Mechanism of mitochondrial glutathione-dependent hepatocellular susceptibility to TNF despite NF-κB Activation

Abstract

[Background & Aims]: Nuclear factor κB (NF-κB) is the master regulator of tumor necrosis factor (TNF) susceptibility. Although mitochondrial glutathione (mGSH) depletion was shown to sensitize hepatocytes to TNF despite NF-κB activation, the mechanisms involved, particularly the role of Bax oligomerization and mitochondrial outer membrane (MOM) permeabilization, 2 critical steps in cell death, remained unexplored.
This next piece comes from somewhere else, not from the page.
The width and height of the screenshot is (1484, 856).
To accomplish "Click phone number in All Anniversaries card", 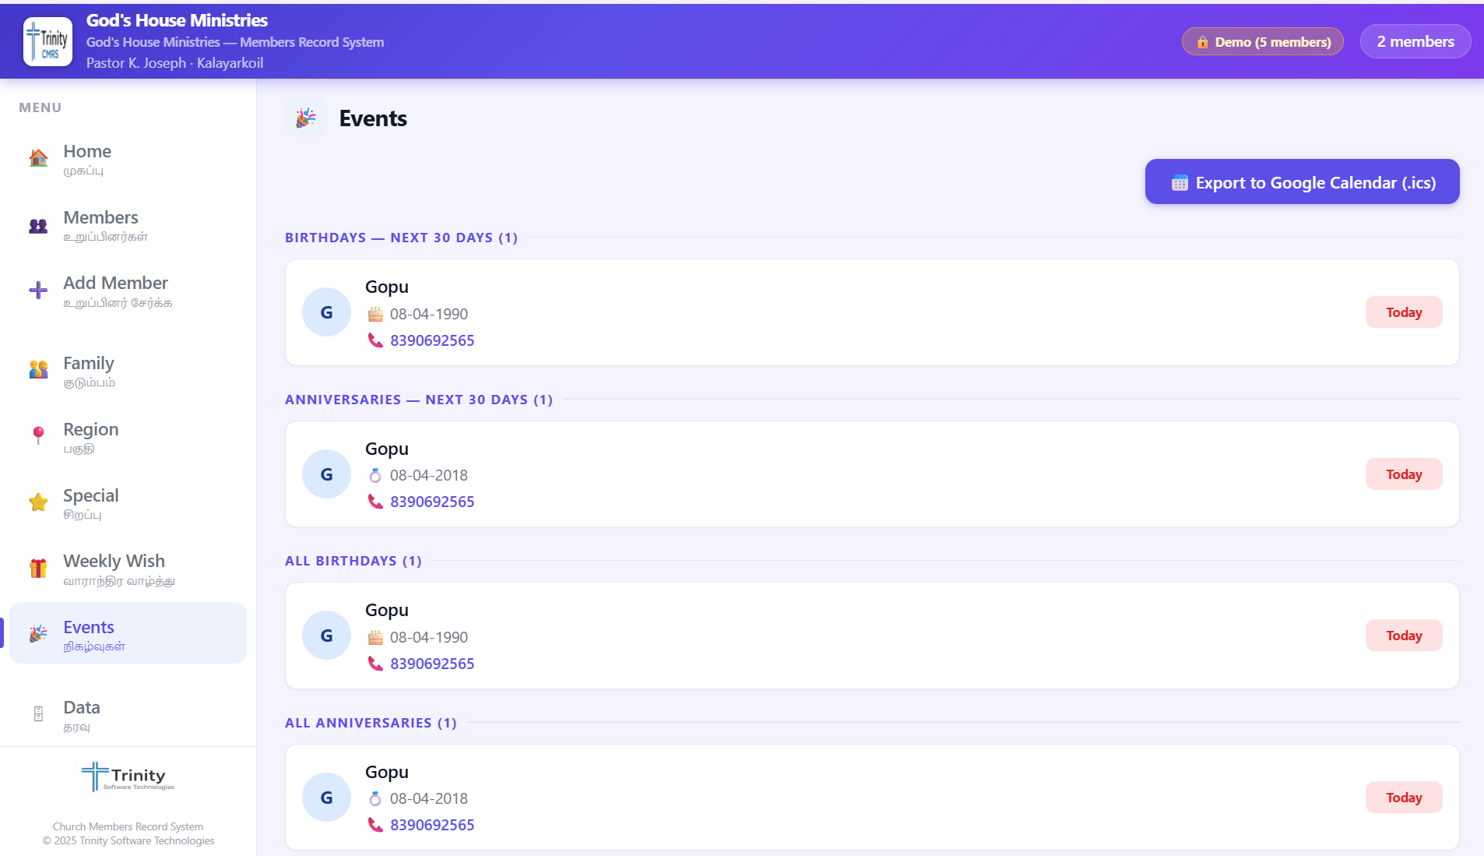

[Methods]: TNF signaling at the premitochondrial and mitochondrial levels was analyzed in primary mouse hepatocytes with or without mGSH depletion.
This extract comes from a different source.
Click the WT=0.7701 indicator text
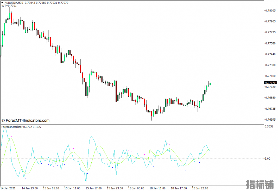 (9, 6)
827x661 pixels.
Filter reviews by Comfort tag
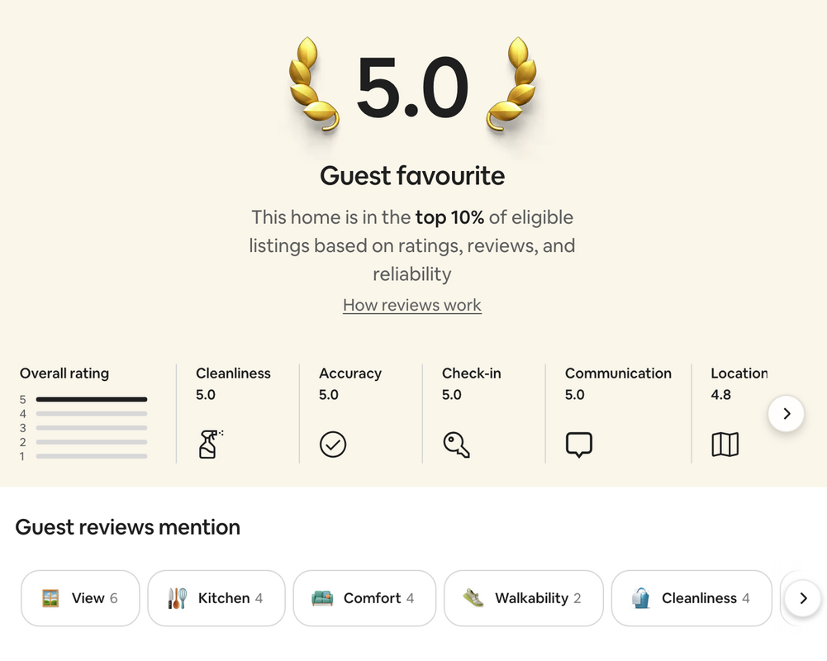[x=364, y=598]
[Results]: Unexpectedly, we observed that TNF activates caspase-8 independently of NF-κB inactivation, causing Bid cleavage and mitochondrial Bax oligomerization. However, their predicted consequences on MOM permeabilization, cytochrome c release, caspase-3 activation, and hepatocellular death occurred only on mGSH depletion. These events were preceded by stimulated mitochondrial reactive oxygen species that predominantly oxidized cardiolipin, changes not observed in acidic sphingomyelinase (ASMase)−/− hepatocytes. Oxidized cardiolipin potentiated oligomerized Bax-induced MOM-like liposome permeabilization by restructuring the lipid bilayer, without effect on membrane Bax insertion or oligomerization. ASMase−/− mice with mGSH depletion by cholesterol loading were resistant to TNF-induced liver injury in vivo.

[Conclusions]: Thus, MOM-localized oligomeric Bax is not sufficient for TNF-induced MOM permeabilization and cell death requiring mGSH-controlled ASMase-mediated mitochondrial membrane remodeling by oxidized cardiolipin generation.